- STATED PROBLEM: Rewrite only the rows from the line with "Where should I" through the end of the rows, replacing "dropdown" with "drop-down menu" and leaving everything else unchanged. Omit the pictures from your output.
--- begin ---
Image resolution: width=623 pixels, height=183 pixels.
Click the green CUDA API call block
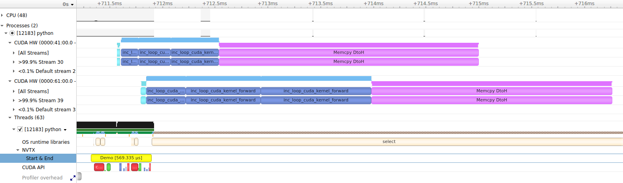[x=109, y=167]
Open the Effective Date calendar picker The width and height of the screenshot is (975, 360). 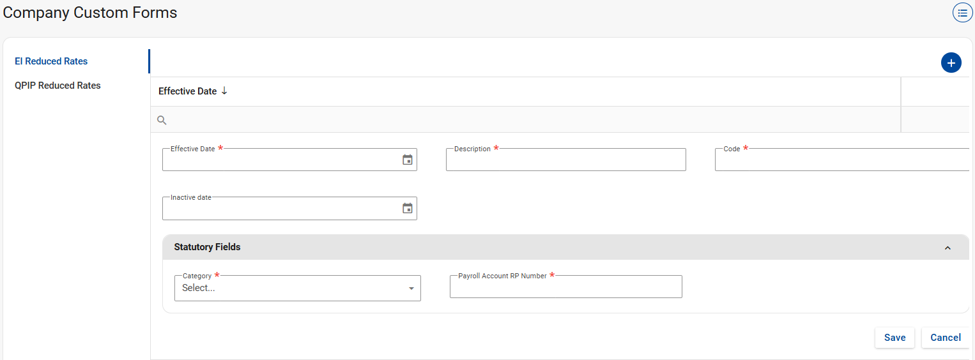pyautogui.click(x=408, y=160)
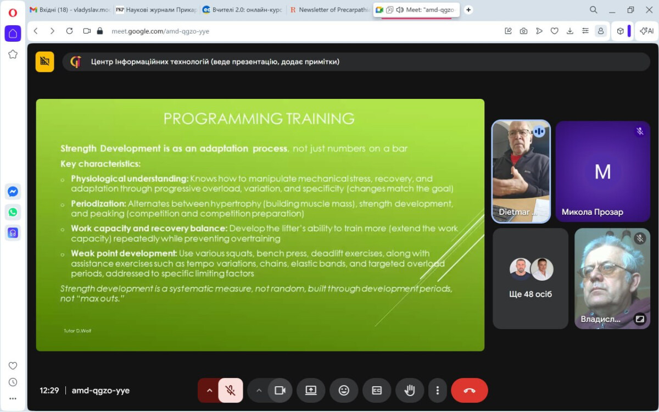This screenshot has height=412, width=659.
Task: Switch to the Gmail inbox tab
Action: pos(69,9)
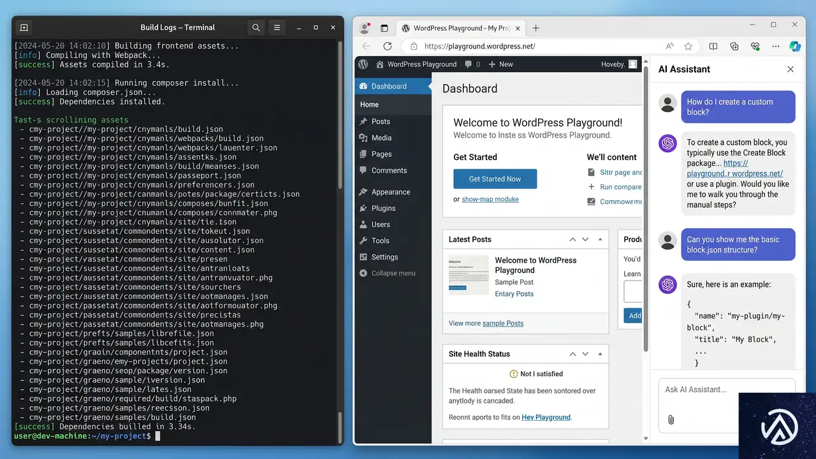Reload the WordPress Playground page
Screen dimensions: 816x459
[x=387, y=46]
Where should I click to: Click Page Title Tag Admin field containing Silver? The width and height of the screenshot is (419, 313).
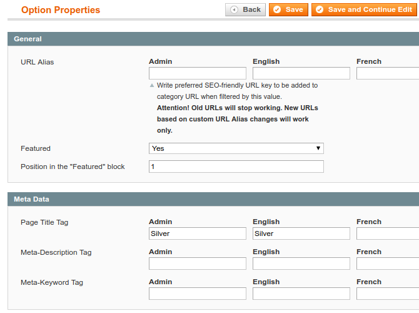click(x=198, y=233)
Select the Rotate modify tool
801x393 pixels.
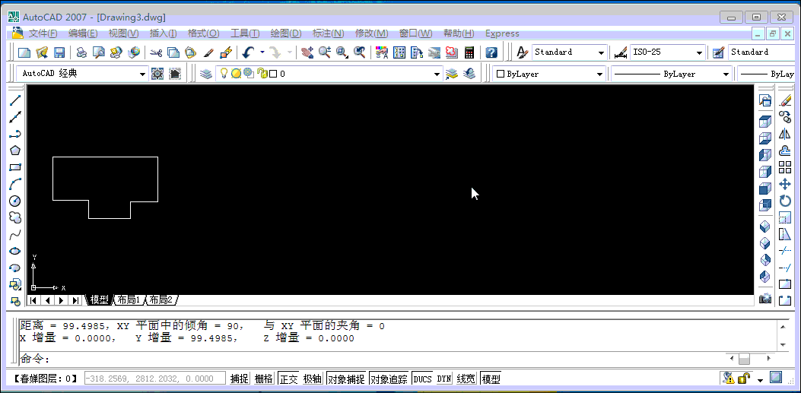coord(785,201)
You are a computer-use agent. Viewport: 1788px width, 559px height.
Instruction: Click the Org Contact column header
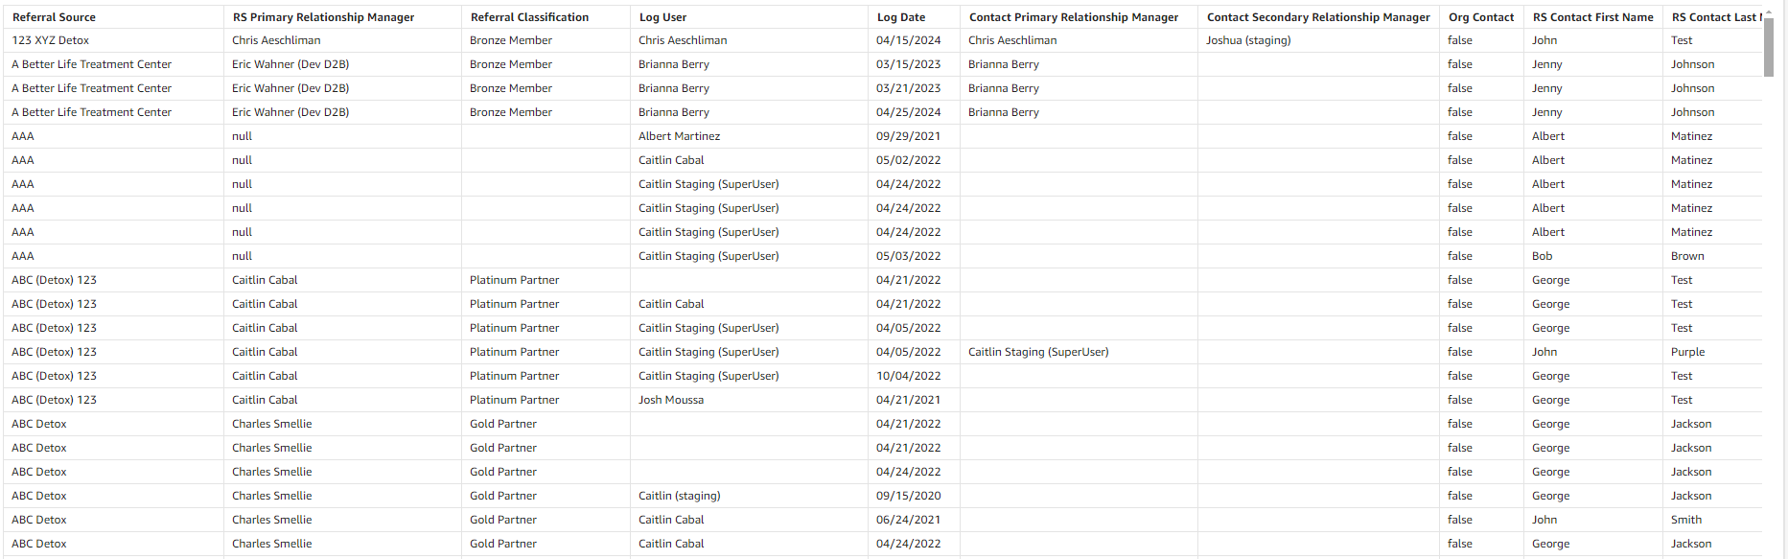[x=1480, y=17]
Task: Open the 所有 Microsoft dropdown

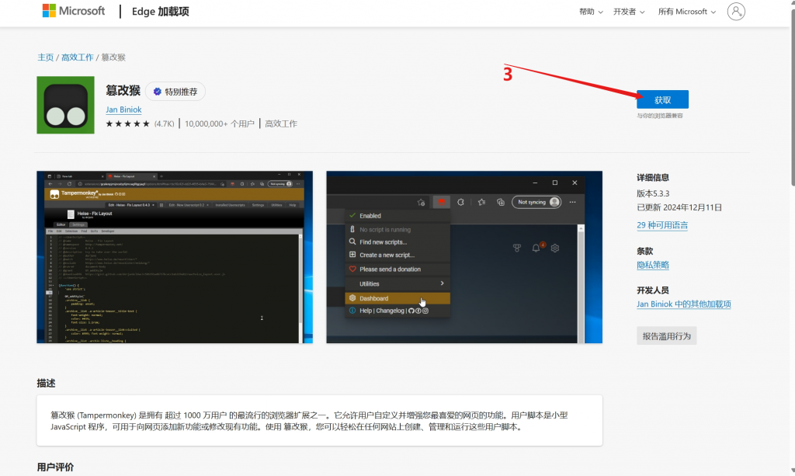Action: (x=687, y=12)
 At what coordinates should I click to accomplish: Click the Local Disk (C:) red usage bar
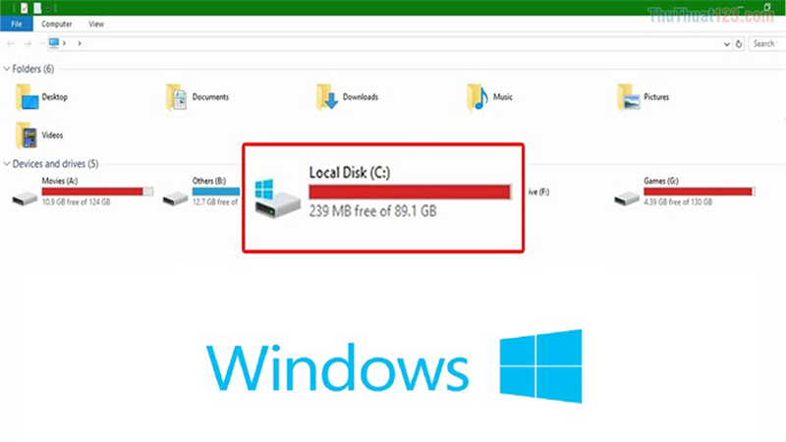pos(410,192)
--- end ---
- FULL OUTPUT:
Where should I click to: Click Page Title Tag Admin field containing Silver? The width and height of the screenshot is (419, 313).
click(x=198, y=233)
Select the Rotate modify tool
801x393 pixels.
coord(785,201)
You are a computer-use agent. Viewport: 1788px width, 559px height.
Instruction: Click the Org Contact column header
[x=1480, y=17]
Task: Open the 所有 Microsoft drop-down menu

Action: (x=687, y=12)
 At what coordinates should I click to accomplish: Click the Local Disk (C:) red usage bar
pos(410,192)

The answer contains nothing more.